# Texto mostrado:
Estamos obligados a convivir diariamente durante unas 16 horas con nuestro pensamiento, y esas horas dan para mucho: lo mismo se nos ocurre imaginar una vida después de la muerte que se nos antoja organizar una excursión a los Pirineos, igual nos da por diseñar un carburador que reduzca el consumo de gasóleo en los tractores que por componer un soneto dedicado a las amapolas, qué sé yo. El pensamiento es un hervidero, y no descansa del todo ni durante las horas en que dormimos, que es cuando nos da por luchar contra dragones de tres cabezas, por hablar con los difuntos o por caernos a abismos sin fondo.

Dado que resulta muy difícil no pensar y dado que también resulta muy difícil tener ideas sublimes o sensatas a cada instante, nuestro pensamiento acostumbra a conformarse con tener ocurrencias, que por lo general constituyen una categoría filosófica mucho más arriesgada que cualquier pensamiento que merezca ese nombre, en buena parte porque la ocurrencia no suele ser resultado de un proceso meditativo, sino, como mucho, un pensamiento improvisado y dado por bueno en el momento mismo de su formulación.

Alguien ha tenido la ocurrencia de colocar un letrero en la entrada de urgencias del hospital de mi pueblo: "Se ruega acudan a este centro sanitario correctamente vestidos". Una ocurrencia en toda regla. Un paradigma, en fin, de la ocurrencia. El cartel en cuestión está creando algunos conflictos. En principio, ¿en qué consiste la corrección indumentaria? Para X, forofo de los videojuegos futuristas y de los tebeos de estética gore, lo correcto consiste en llevar una camiseta negra estampada con una calavera sonriente de cuya boca sale una serpiente alienígena. Para M, director del banco que administra las ruinas ajenas, lo idóneo es salir cada mañana de casa con un traje y con una corbata de tono apastelado. Para T, jubilado gozoso, ir bien vestido consiste en llevar unas bermudas, unas sandalias de apóstol bíblico y una camiseta de propaganda de la empresa cervecera en que quemó su juventud.

# Qué se pide:
Transcriba literalmente el pasaje del texto sobre las ocurrencias comprendido entre "Dado que resulta" y "de su formulación.", ambos inclusive. Responda basándose únicamente en el texto mostrado.

# Registros:
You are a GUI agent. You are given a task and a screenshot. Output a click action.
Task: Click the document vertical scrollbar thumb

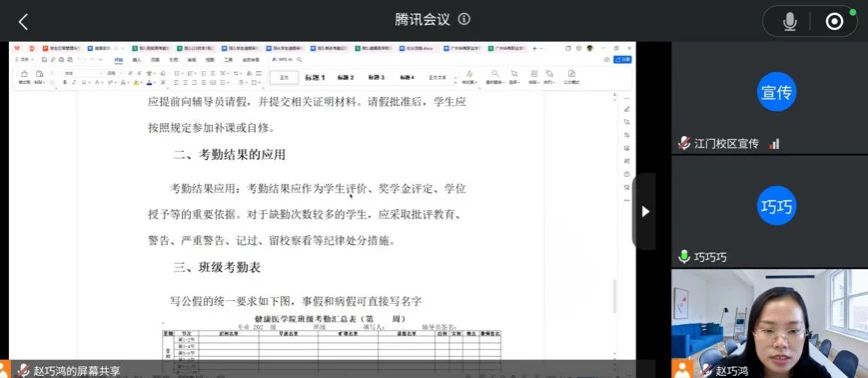tap(614, 296)
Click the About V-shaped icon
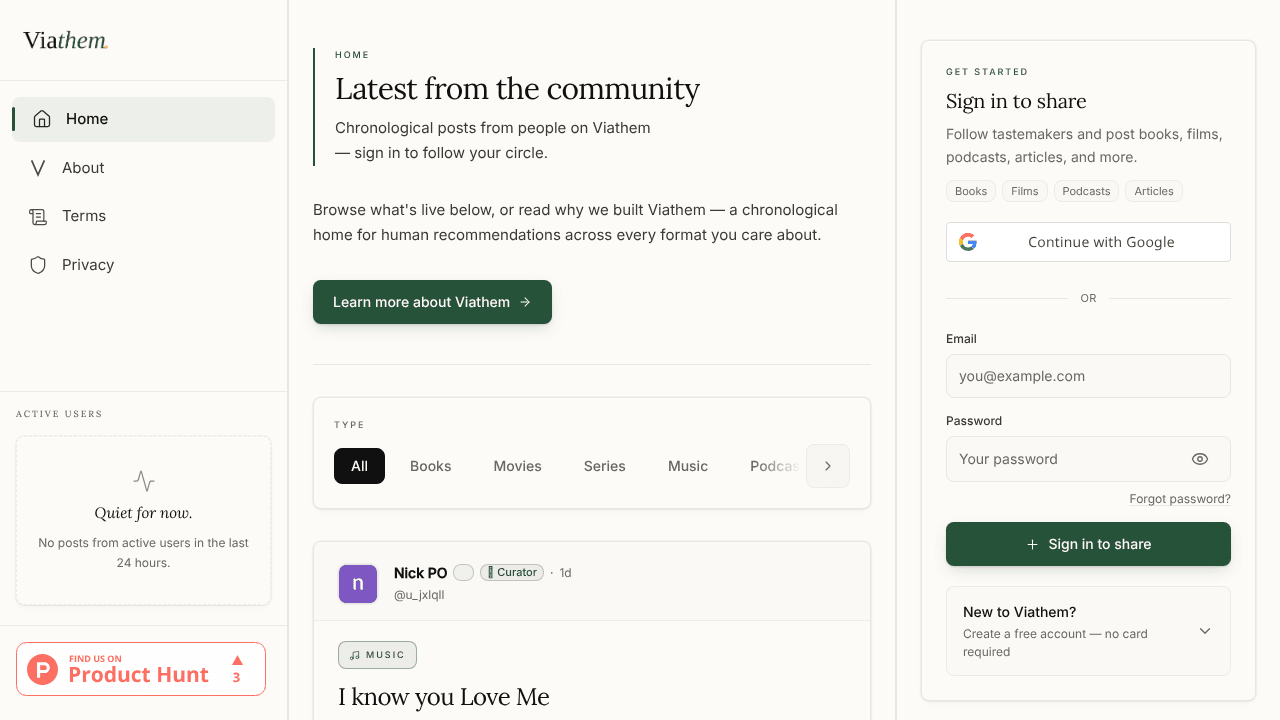 tap(38, 168)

# Solución:
Dado que resulta muy difícil no pensar y dado que también resulta muy difícil tener ideas sublimes o sensatas a cada instante, nuestro pensamiento acostumbra a conformarse con tener ocurrencias, que por lo general constituyen una categoría filosófica mucho más arriesgada que cualquier pensamiento que merezca ese nombre, en buena parte porque la ocurrencia no suele ser resultado de un proceso meditativo, sino, como mucho, un pensamiento improvisado y dado por bueno en el momento mismo de su formulación.